PASSAGE PROVIDED:
● ● ● ●
There was a dizzying array of components on the 2015 Lance 1052 roof we reviewed including Fantastic Vents, opaque skylights, an air conditioner, refrigerator vent, radio antenna, television antenna, ladder roof handle, Maggie rack system, and a Heki skylight. In all, there’s either fourteen or fifteen items, depending on how you count.
Fortunately, the roof seals all looked excellent and well applied at Lance Campers. As with any truck camper, the future owner will need to be vigilant about these seals. This is a simple matter of climbing on the roof and inspecting the seals carefully in the Fall (before winterizing) and Spring (during de-winterization). To be sure, you could always take the camper to a dealership with a SealTech system once a year for a pressurized seal inspection.
The weight sticker on the Lance 1052 says the camper is 3,880 pounds with standard equipment, 51 gallons of fresh water, 40 pounds of propane, and a six-cubic foot refrigerator.
When we back out the water and propane weight, we get a dry weight of 3,415 pounds. That’s right on target for the dry weight Lance announced for the 1052.
With standard build features, which this camper certainly includes, Lance reported the dry weight to be 3,987 pounds. This includes the Ultra Deck Plus bumper, air conditioner, generator, convenience package, awning package, four season package, and roof rack.
● ● ● ●
RECORD LIST:
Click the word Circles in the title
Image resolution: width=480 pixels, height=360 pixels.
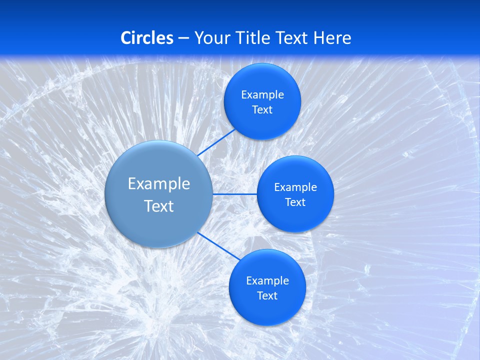(x=146, y=38)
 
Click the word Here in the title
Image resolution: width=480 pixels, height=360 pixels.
(x=332, y=38)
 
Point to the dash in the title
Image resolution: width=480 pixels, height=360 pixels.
(x=183, y=38)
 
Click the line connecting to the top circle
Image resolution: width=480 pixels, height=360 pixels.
(x=217, y=142)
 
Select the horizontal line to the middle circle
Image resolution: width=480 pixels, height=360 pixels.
(x=234, y=194)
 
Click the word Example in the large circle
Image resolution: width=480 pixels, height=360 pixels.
(x=159, y=184)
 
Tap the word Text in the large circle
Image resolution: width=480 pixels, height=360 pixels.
(x=159, y=206)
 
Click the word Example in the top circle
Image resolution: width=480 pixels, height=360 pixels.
(x=262, y=95)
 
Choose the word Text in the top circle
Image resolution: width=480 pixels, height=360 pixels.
(x=262, y=110)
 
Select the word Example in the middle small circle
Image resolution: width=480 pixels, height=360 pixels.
(x=296, y=188)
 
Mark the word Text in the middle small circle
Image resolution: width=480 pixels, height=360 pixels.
(x=295, y=202)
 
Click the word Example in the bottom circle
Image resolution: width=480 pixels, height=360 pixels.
(x=268, y=281)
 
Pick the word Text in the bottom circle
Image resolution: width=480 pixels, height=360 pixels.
(x=267, y=296)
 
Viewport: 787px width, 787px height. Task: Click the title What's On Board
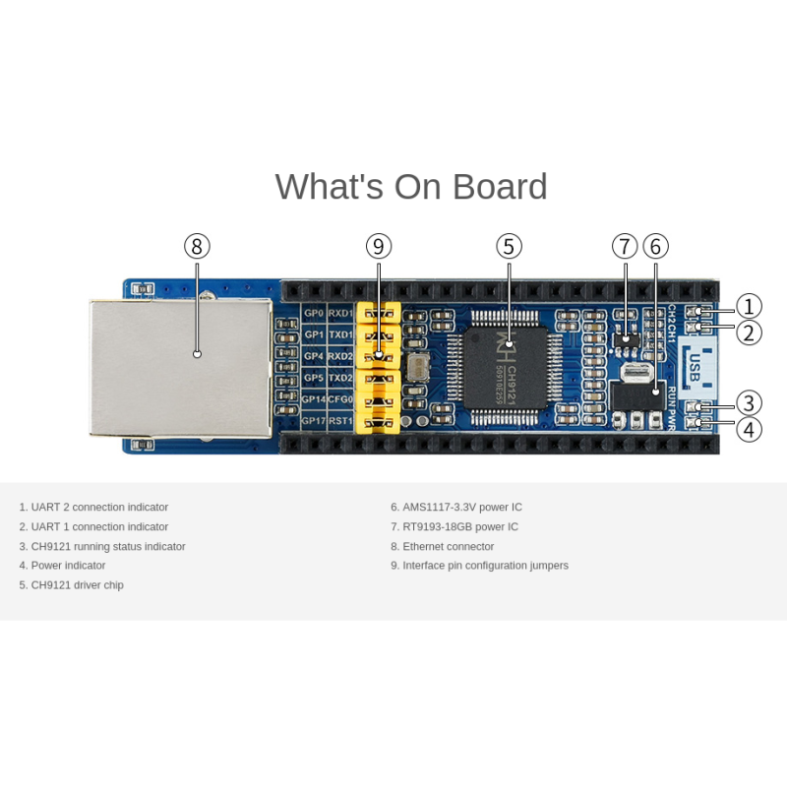[411, 187]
● ● ● ●
TASK DIRECTIONS:
Return the whole camper review word for word, from its first sentence to its last.

EXERCISE RESULT:
There was a dizzying array of components on the 2015 Lance 1052 roof we reviewed including Fantastic Vents, opaque skylights, an air conditioner, refrigerator vent, radio antenna, television antenna, ladder roof handle, Maggie rack system, and a Heki skylight. In all, there’s either fourteen or fifteen items, depending on how you count.
Fortunately, the roof seals all looked excellent and well applied at Lance Campers. As with any truck camper, the future owner will need to be vigilant about these seals. This is a simple matter of climbing on the roof and inspecting the seals carefully in the Fall (before winterizing) and Spring (during de-winterization). To be sure, you could always take the camper to a dealership with a SealTech system once a year for a pressurized seal inspection.
The weight sticker on the Lance 1052 says the camper is 3,880 pounds with standard equipment, 51 gallons of fresh water, 40 pounds of propane, and a six-cubic foot refrigerator.
When we back out the water and propane weight, we get a dry weight of 3,415 pounds. That’s right on target for the dry weight Lance announced for the 1052.
With standard build features, which this camper certainly includes, Lance reported the dry weight to be 3,987 pounds. This includes the Ultra Deck Plus bumper, air conditioner, generator, convenience package, awning package, four season package, and roof rack.